_GIVEN EXERCISE A_
Please rewrite the entries from the line containing "Accept [button] (151, 636)" down through the end of the entries, switching "Group" to "Team" and keeping everything else unchanged. Leave out the pictures.

_SELECTED PASSAGE_
---

Detroit has given us quite a spectrum of musicality, from Motown to Eminem to the Trash Brats. You can add Electric Six to that eclectic mix. The band made some noise with their 2003 debut "Fire" and the novelty hit "Gay Bar." After an almost complete overhaul (only lead singer Dick Valentine stuck around), E6 faces the task of living up to the hype created by their fleeting success.

They don't quite make it, but not for a lack of trying. Senor Smoke is weird and wonderful and frustrating. The weird part comes from E6's blend of disco and scary rock - it's like the Bee Gees with eyebrow rings. "Be My Dark Angel" sounds like Rob Zombie getting his groove on; "Jimmy Carter" makes you think it's an earnest rock ballad, until you realize Valentine is singing about Harry Truman and the Backstreet Boys and Jesus' second coming. Huh?

---

_EXTRACTED ENTRIES_
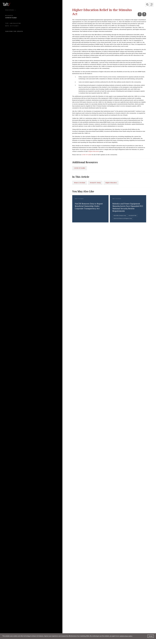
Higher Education (94, 151)
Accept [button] (151, 636)
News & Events (9, 10)
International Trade (132, 215)
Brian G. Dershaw (79, 182)
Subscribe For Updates (14, 31)
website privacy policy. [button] (126, 636)
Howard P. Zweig (95, 182)
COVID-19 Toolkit (11, 17)
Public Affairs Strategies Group (120, 215)
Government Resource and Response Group (123, 218)
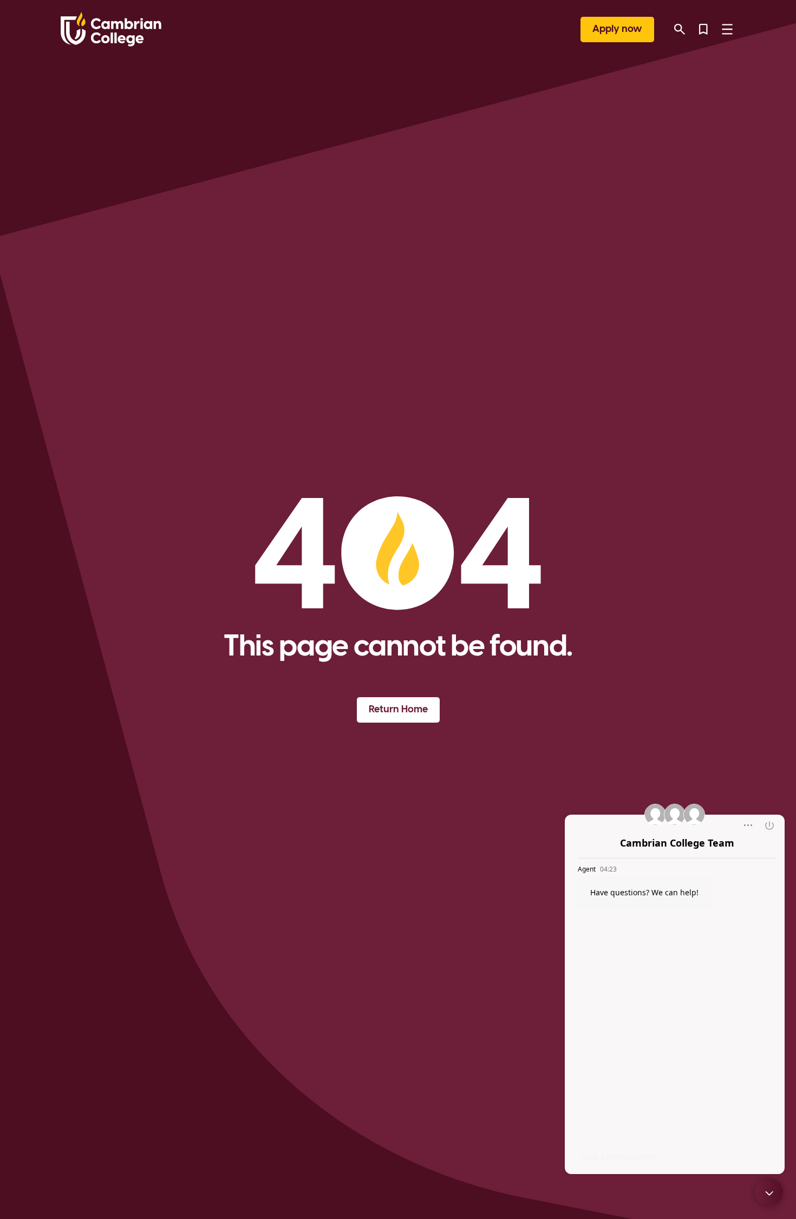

---

_GIVEN EXERCISE B_
According to the album review, which member of Electric Six stayed through the band's near-complete overhaul?

_CORRECT RESULT A_
Accept [button] (151, 636)
News & Events (9, 10)
International Trade (132, 215)
Brian G. Dershaw (79, 182)
Subscribe For Updates (14, 31)
website privacy policy. [button] (126, 636)
Howard P. Zweig (95, 182)
COVID-19 Toolkit (11, 17)
Public Affairs Strategies Team (120, 215)
Government Resource and Response Team (123, 218)

_CORRECT RESULT B_
Lead singer Dick Valentine.